Field of the Invention
The present invention relates to a decode switch. More particularly, the present invention relates to a method for controlling a decode switch.
Description of the Related Art
FIG. 1 is a schematic diagram showing a conventional decode switch 100. The decode switch 100 includes a power source 110 and n decode paths 121-12n coupled to the power source 110. n is a preset integer larger than one. Each decode path includes two switches, a capacitance, and an output terminal. For example, the decode path 121 includes two switches ENA and DISA, a capacitance CL1, and an output terminal OUTA. The decode path 122 includes two switches ENB and DISB, a capacitance CL2, and an output terminal OUTB, and so on.
The power source 110 provides the preset voltage VPP. By controlling the switches ENA-ENn and DISA-DISn, the power source 110 can charge one or more capacitances CL1-CLn of one or more decode paths 121-12n from the reference voltage VBS (the reference voltage VBS may be a ground voltage or a deselect voltage) to the preset voltage VPP. The charging of the capacitances CL1-CLn raises the voltage of the output terminals OUTA-OUTn from the VBS to the preset voltage VPP. The raising of the voltage of an output terminal is also known as asserting the output terminal.
The decode switch 100 can be used in many circuit systems, such as in address decoders of memories.
FIG. 2 is a schematic diagram showing a conventional method for controlling the decode switch 100 to switch the assertion from the output terminal OUTA to the output terminal OUTB. At the time moment T1, the switch ENA is turned on and the switch DISA is turned off, thus connecting the capacitance CL1 to the power source 110 through the switch ENA. The power source 110 asserts the output terminal OUTA by charging the capacitance CL1 of the decode path 121.

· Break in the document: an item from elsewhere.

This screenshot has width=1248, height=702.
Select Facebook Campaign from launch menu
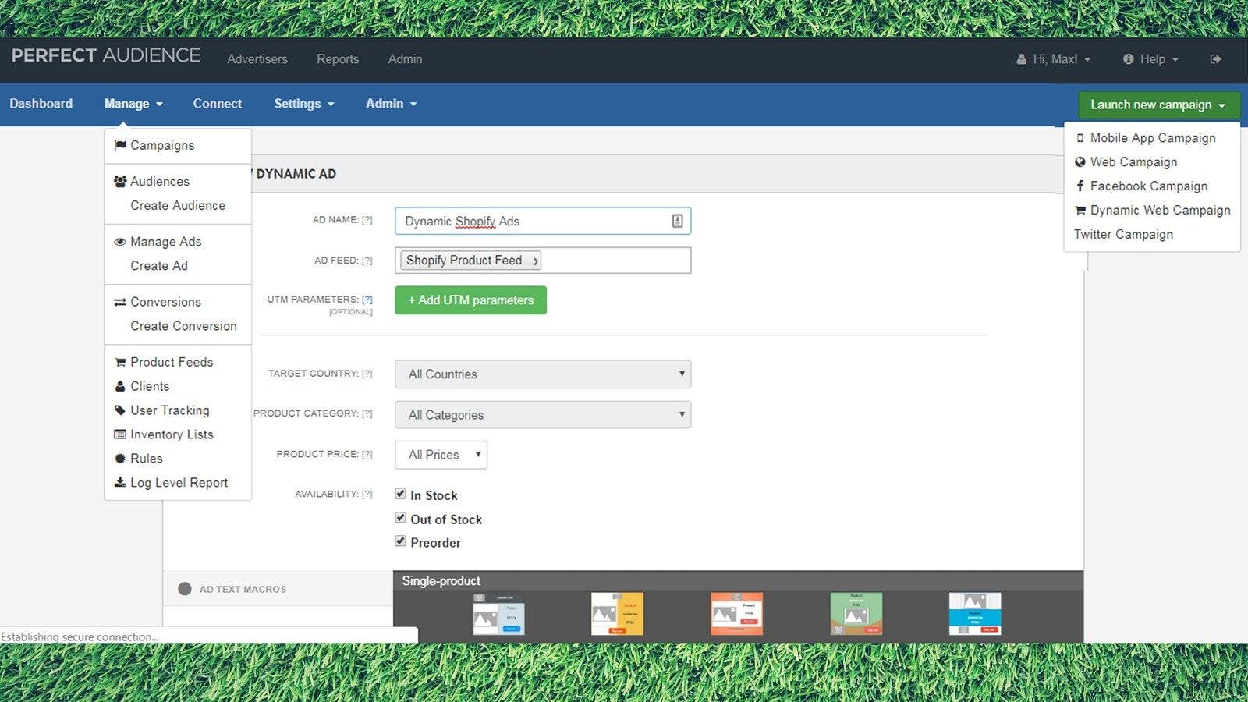[1148, 186]
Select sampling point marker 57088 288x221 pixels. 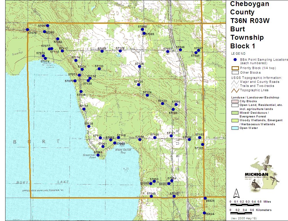(x=142, y=29)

At the time moment T2, the switches DISA and ENB are turned on, while the switches ENA and DISB are turned off. The capacitance CL1 is disconnected from the power source 110 and is connected to the reference voltage VBS through the switch DISA. Consequently, the capacitance CL1 begins discharging to the VBS. At the same moment T2, the capacitance CL2 is connected to the power source 110 through the switch ENB. At the time moment T3, the power source 110 asserts the output terminal OUTB by charging the capacitance CL2 of the decode path 122. The time period Tso between the moments T2 and T3 is the setup time of the output terminal OUTB of the decode path 122.
At the time moment T4, the switch ENB is turned off and the switch DISB is turned on. The capacitance CL2 is disconnected from the power source 110 and is connected to the ground through the switch DISB. Consequently, the capacitance CL2 begins discharging to the VBS. The electric charges previously stored in the capacitances CL1 and CL2 are simply squandered to the reference voltage VBS (a ground or a deselect voltage).
FIG. 3 is a schematic diagram showing a conventional method for controlling the decode switch 100 to assert all of the output terminals OUTA-OUTn. In FIG. 3, EN_all represents the switches ENA-ENn, DIS_all represents the switches DISA-DISn and OUT_all represents all of the output terminals OUTA-OUTn. At the time moment T1, the switches ENA-ENn are turned on and the switches DISA-DISn are turned off, thus connecting all of the capacitances CL1-CLn to the power source 110. The power source 110 asserts the output terminals OUTA-OUTn by charging the capacitances CL1-CLn of the decode paths 121-12n. The setup speed of the decode paths is slow because the power source 110 needs to charge all of the capacitances CL1-CLn.